Notez que Une enfance , hélas, pourra être considéré également et de façon indirecte comme un documentaire puisque les cités ouvrières où vit Jimmy ainsi que les jardins qui en dépendent ont été malheureusement détruits et rasés dès la fin du tournage.

Une enfance. Une enfance

Jimmy est de toutes les scènes ou presque. A-t-il été difficile de trouver un jeune comédien pour assumer cette responsabilité ?

J'avais envie que l'enfant soit d'ici, qu'il ait 13 ans environ mais en paraisse moins et ne soit pas trop grand. Avec Claire Lefèvre, une des mes anciennes étudiantes de cinéma qui m'aide pour les castings, nous avons lancé des petites annonces, radios, télé, interne. nous avons reçu des centaines de dossiers. Le visage et la voix de l'enfant devaient correspondre à ce que j'imaginais. J'ai fait une première sélection sur photos, puis une autre après une présentation filmée, puis une troisième après des essais et un jour, deux mois avant le début du tournage, est arrivé un garçon, Alexi Mathieu, que j'avais dans un premier temps éliminé sur photo par la faute d'une coupe de cheveux qui transformait son visage et son expression. Ma femme avec laquelle je travaille constamment m'a convaincu tout de même de le rencontrer. Ce jour-là, c'est ma fille qui filmait les essais. Quand Alexi s'est arrêté, ma fille et moi nous sommes regardés, stupéfaits : c'était lui. avec une évidence qui était incroyable. Ce qui est assez drôle, c'est qu'il habite à cinq kilomètres de chez moi.

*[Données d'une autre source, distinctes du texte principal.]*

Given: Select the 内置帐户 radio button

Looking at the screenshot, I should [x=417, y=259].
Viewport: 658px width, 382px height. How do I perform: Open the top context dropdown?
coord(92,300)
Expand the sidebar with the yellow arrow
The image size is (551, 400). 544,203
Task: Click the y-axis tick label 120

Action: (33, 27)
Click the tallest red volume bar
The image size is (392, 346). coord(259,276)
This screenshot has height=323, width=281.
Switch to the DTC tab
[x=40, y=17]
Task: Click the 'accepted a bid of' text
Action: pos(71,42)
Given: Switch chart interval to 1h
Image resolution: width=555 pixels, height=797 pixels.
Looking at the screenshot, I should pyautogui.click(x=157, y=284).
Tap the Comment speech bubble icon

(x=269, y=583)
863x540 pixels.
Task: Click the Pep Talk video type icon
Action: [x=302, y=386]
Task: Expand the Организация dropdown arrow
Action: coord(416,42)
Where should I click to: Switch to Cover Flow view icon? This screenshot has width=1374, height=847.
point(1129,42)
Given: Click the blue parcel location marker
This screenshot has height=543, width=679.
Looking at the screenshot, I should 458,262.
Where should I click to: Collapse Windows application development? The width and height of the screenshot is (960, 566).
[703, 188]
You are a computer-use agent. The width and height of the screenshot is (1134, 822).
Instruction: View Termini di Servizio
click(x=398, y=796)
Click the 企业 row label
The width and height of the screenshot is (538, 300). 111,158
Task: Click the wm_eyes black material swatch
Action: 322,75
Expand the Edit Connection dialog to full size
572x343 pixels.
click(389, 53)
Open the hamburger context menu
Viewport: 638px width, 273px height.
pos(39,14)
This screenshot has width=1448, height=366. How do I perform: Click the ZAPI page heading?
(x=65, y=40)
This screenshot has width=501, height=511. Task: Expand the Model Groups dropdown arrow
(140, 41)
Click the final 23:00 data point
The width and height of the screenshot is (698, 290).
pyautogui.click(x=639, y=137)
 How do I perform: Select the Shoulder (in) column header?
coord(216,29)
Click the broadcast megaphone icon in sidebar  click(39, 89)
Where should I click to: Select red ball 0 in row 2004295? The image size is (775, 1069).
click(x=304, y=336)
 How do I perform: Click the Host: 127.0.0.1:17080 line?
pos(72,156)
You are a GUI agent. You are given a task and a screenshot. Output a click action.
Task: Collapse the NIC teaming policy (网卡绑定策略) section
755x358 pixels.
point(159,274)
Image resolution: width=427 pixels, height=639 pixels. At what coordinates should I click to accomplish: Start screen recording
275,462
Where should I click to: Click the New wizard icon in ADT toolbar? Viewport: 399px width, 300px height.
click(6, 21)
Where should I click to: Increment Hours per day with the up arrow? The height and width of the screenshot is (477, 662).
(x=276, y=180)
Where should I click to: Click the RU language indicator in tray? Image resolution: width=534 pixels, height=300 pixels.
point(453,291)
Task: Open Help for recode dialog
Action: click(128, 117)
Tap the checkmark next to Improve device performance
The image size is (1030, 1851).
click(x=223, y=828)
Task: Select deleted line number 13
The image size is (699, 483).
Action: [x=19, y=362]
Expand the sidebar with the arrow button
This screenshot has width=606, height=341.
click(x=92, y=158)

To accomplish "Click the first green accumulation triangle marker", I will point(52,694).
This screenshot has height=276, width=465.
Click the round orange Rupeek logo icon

Il n'avait aucune expérience cinématographique. Quelles ont été les principale difficultés pour lui ?

Jules Gauzelin, qui joue Kevin son demi-frère, ont à l'évidence un don naturel pour la comédie, mais la grosse difficulté qu'ils devaient affronter était la concentration. Quand pour la première fois les enfants ont rencontré Pierre Deladonchamps et Angélica Sarre qui interprète Pris, cela ne s'est pas bien passé. Alexi et Jules riaient sans cesse. il fallait que ces enfants comprennent que jouer comporte une part ludique, mais qu'il s'agit aussi d'un vrai travail qui demande un sérieux et une implication constants. J'ai donc édicté des règles sur lesquelles nous nous sommes mis tous les trois d'accord. J'ai aussi beaucoup travaillé avec eux en inventant des exercices de respiration, de relaxation, en m'aidant de techniques que m'avait communiquées une sophrologue. J'ai également demandé à l'équipe technique de ne pas plaisanter avec Alexi et Jules durant les premiers jours, mais d'adopter avec eux l'attitude polie, professionnelle et réservée qu'ils auraient eue avec n'importe quel comédien adulte. Mais très vite, dès que nous avons été dans le bain du tournage, les enfants ont compris à quel point le cinéma est un art de la précision, de la technique, de la rapidité d'exécution et de la discipline. ils ont alors été formidables et ont dépassé toutes mes espérances. C'était un pari dangereux évidemment puisque tout reposait sur eux, sur Alexi en particulier.

Une enfance

Pierre Deladonchamps est né à Nancy, il a reçu le César du meilleur espoir masculin pour son rôle dans L'inconnu du lac d'Alain Guiraudie. Il avait tout pour vous plaire.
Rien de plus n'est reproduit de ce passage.